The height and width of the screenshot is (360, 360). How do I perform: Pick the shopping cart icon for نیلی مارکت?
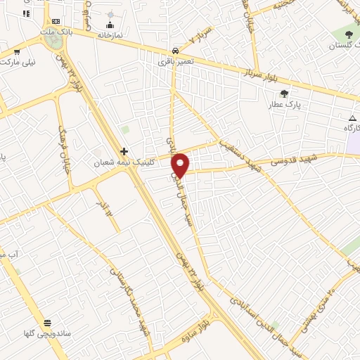(x=15, y=51)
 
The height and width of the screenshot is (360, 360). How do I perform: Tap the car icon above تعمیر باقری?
(x=174, y=51)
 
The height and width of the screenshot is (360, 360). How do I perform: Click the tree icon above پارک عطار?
(x=284, y=94)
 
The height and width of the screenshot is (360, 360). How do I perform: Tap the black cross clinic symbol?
(x=124, y=151)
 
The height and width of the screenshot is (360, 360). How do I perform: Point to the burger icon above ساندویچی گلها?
(x=47, y=323)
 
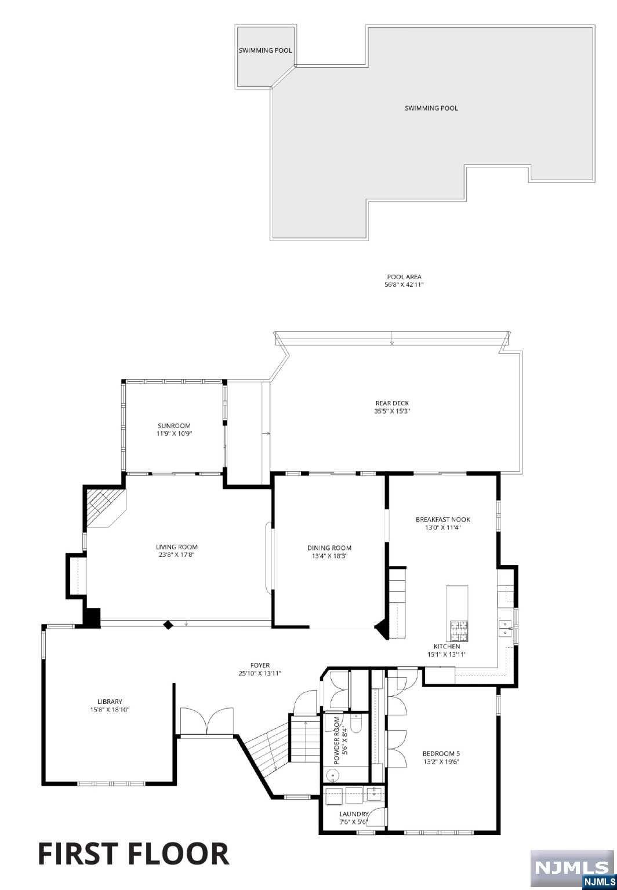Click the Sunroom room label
(174, 426)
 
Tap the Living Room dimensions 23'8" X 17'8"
(176, 555)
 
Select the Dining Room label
(329, 548)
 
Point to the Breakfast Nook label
(443, 520)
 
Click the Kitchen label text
(447, 646)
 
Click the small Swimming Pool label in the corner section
(266, 50)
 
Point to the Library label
(110, 702)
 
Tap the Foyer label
(260, 665)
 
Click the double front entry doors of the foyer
(206, 721)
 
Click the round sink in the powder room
(333, 774)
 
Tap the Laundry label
(354, 814)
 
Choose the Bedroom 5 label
(441, 754)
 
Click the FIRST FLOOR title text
(133, 854)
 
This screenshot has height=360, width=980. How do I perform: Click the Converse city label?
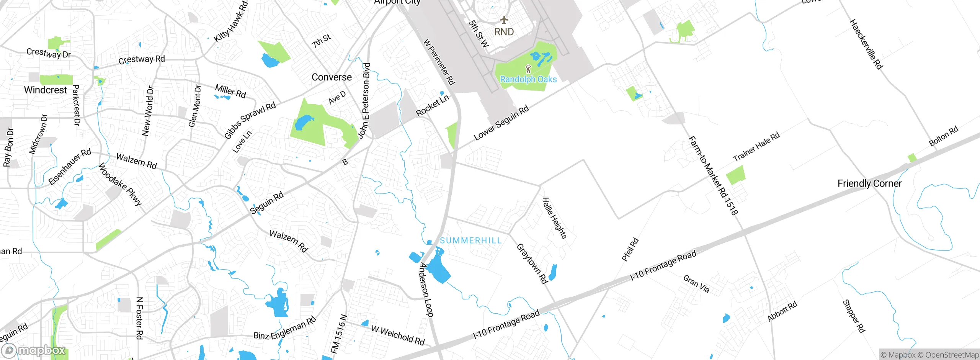point(332,77)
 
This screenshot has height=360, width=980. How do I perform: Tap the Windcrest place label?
point(46,90)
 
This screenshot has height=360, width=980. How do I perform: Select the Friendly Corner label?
point(869,183)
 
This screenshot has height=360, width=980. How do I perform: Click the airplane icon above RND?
point(504,20)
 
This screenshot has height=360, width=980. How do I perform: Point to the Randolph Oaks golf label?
point(528,79)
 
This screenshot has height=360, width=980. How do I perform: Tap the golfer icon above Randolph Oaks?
point(528,69)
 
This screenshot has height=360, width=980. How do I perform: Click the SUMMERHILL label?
point(470,241)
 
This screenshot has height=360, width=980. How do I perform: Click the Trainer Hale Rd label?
point(756,147)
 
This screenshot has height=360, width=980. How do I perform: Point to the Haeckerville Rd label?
point(866,44)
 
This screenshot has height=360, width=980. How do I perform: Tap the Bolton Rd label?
point(943,136)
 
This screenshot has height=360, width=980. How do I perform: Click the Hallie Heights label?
point(555,218)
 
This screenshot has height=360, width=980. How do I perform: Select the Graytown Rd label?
point(532,263)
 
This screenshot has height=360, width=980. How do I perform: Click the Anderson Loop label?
point(426,290)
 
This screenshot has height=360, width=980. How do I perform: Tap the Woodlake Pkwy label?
point(120,184)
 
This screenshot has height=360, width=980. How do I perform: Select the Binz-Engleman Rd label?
point(285,329)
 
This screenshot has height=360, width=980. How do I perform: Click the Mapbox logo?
point(34,350)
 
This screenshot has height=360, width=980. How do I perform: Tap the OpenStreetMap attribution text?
point(952,355)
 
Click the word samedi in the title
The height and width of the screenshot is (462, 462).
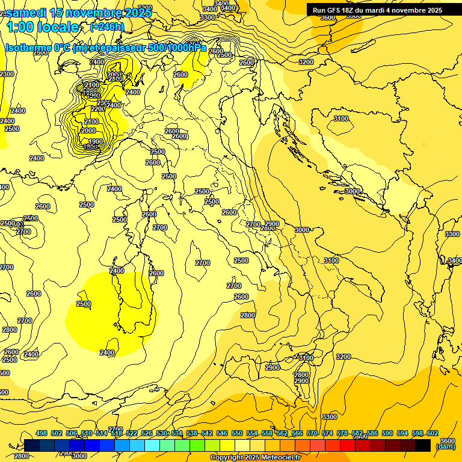[27, 13]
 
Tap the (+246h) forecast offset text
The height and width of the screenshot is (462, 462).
[107, 27]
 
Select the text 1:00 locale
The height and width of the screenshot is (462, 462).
[43, 27]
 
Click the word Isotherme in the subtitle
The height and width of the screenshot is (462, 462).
[28, 48]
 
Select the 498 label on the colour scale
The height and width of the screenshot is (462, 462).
[42, 434]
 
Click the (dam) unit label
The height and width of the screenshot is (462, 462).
[446, 446]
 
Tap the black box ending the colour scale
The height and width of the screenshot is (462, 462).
[423, 445]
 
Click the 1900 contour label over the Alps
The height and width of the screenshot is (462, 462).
[96, 142]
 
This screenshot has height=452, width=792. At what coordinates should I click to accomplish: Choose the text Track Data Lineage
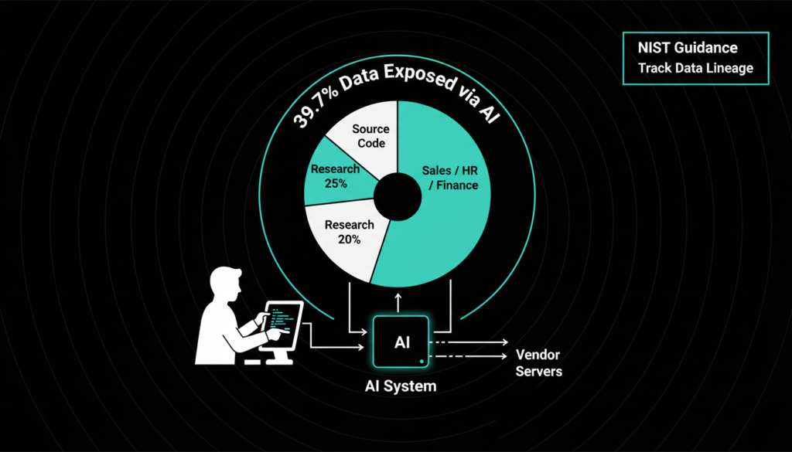click(695, 68)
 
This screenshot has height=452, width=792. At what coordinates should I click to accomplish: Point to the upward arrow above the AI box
click(398, 301)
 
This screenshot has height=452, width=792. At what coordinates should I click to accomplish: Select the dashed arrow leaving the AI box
click(464, 356)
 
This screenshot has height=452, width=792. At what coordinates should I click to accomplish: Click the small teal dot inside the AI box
click(420, 359)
+ + + +
**EXERCISE INSTRUCTIONS:** Express all of the records above as a JSON list of strings, one string per line, leaving out blank lines and the pictures.

**RESULT FOR THIS TASK:**
[
  "The height and width of the screenshot is (360, 360). How do I perform: Pick the shopping cart icon for نیلی مارکت?",
  "(x=15, y=51)",
  "The height and width of the screenshot is (360, 360). How do I perform: Tap the car icon above تعمیر باقری?",
  "(x=174, y=51)",
  "The height and width of the screenshot is (360, 360). How do I perform: Click the tree icon above پارک عطار?",
  "(x=284, y=94)",
  "The height and width of the screenshot is (360, 360). How do I perform: Tap the black cross clinic symbol?",
  "(x=124, y=151)",
  "The height and width of the screenshot is (360, 360). How do I perform: Point to the burger icon above ساندویچی گلها?",
  "(x=47, y=323)",
  "Click the Sunroom room label",
  "(174, 426)",
  "Tap the Living Room dimensions 23'8\" X 17'8\"",
  "(176, 555)",
  "Select the Dining Room label",
  "(329, 548)",
  "Point to the Breakfast Nook label",
  "(443, 520)",
  "Click the Kitchen label text",
  "(447, 646)",
  "Click the small Swimming Pool label in the corner section",
  "(266, 50)",
  "Point to the Library label",
  "(110, 702)",
  "Tap the Foyer label",
  "(260, 665)",
  "Click the double front entry doors of the foyer",
  "(206, 721)",
  "Click the round sink in the powder room",
  "(333, 774)",
  "Tap the Laundry label",
  "(354, 814)",
  "Choose the Bedroom 5 label",
  "(441, 754)",
  "Click the FIRST FLOOR title text",
  "(133, 854)",
  "This screenshot has height=360, width=980. How do I perform: Click the Converse city label?",
  "point(332,77)",
  "This screenshot has height=360, width=980. How do I perform: Tap the Windcrest place label?",
  "point(46,90)",
  "This screenshot has height=360, width=980. How do I perform: Select the Friendly Corner label?",
  "point(869,183)",
  "This screenshot has height=360, width=980. How do I perform: Click the airplane icon above RND?",
  "point(504,20)",
  "This screenshot has height=360, width=980. How do I perform: Point to the Randolph Oaks golf label?",
  "point(528,79)",
  "This screenshot has height=360, width=980. How do I perform: Tap the golfer icon above Randolph Oaks?",
  "point(528,69)",
  "This screenshot has height=360, width=980. How do I perform: Click the SUMMERHILL label?",
  "point(470,241)",
  "This screenshot has height=360, width=980. How do I perform: Click the Trainer Hale Rd label?",
  "point(756,147)",
  "This screenshot has height=360, width=980. How do I perform: Point to the Haeckerville Rd label?",
  "point(866,44)",
  "This screenshot has height=360, width=980. How do I perform: Tap the Bolton Rd label?",
  "point(943,136)",
  "This screenshot has height=360, width=980. How do I perform: Click the Hallie Heights label?",
  "point(555,218)",
  "This screenshot has height=360, width=980. How do I perform: Select the Graytown Rd label?",
  "point(532,263)",
  "This screenshot has height=360, width=980. How do I perform: Click the Anderson Loop label?",
  "point(426,290)",
  "This screenshot has height=360, width=980. How do I perform: Tap the Woodlake Pkwy label?",
  "point(120,184)",
  "This screenshot has height=360, width=980. How do I perform: Select the Binz-Engleman Rd label?",
  "point(285,329)",
  "This screenshot has height=360, width=980. How do I perform: Click the Mapbox logo?",
  "point(34,350)",
  "This screenshot has height=360, width=980. How do I perform: Tap the OpenStreetMap attribution text?",
  "point(952,355)",
  "Click the word samedi in the title",
  "The height and width of the screenshot is (462, 462).",
  "[27, 13]",
  "Tap the (+246h) forecast offset text",
  "The height and width of the screenshot is (462, 462).",
  "[107, 27]",
  "Select the text 1:00 locale",
  "The height and width of the screenshot is (462, 462).",
  "[43, 27]",
  "Click the word Isotherme in the subtitle",
  "The height and width of the screenshot is (462, 462).",
  "[28, 48]",
  "Select the 498 label on the colour scale",
  "The height and width of the screenshot is (462, 462).",
  "[42, 434]",
  "Click the (dam) unit label",
  "The height and width of the screenshot is (462, 462).",
  "[446, 446]",
  "Tap the black box ending the colour scale",
  "The height and width of the screenshot is (462, 462).",
  "[423, 445]",
  "Click the 1900 contour label over the Alps",
  "The height and width of the screenshot is (462, 462).",
  "[96, 142]",
  "This screenshot has height=452, width=792. At what coordinates should I click to accomplish: Choose the text Track Data Lineage",
  "click(695, 68)",
  "This screenshot has height=452, width=792. At what coordinates should I click to accomplish: Point to the upward arrow above the AI box",
  "click(398, 301)",
  "This screenshot has height=452, width=792. At what coordinates should I click to accomplish: Select the dashed arrow leaving the AI box",
  "click(464, 356)",
  "This screenshot has height=452, width=792. At what coordinates should I click to accomplish: Click the small teal dot inside the AI box",
  "click(420, 359)"
]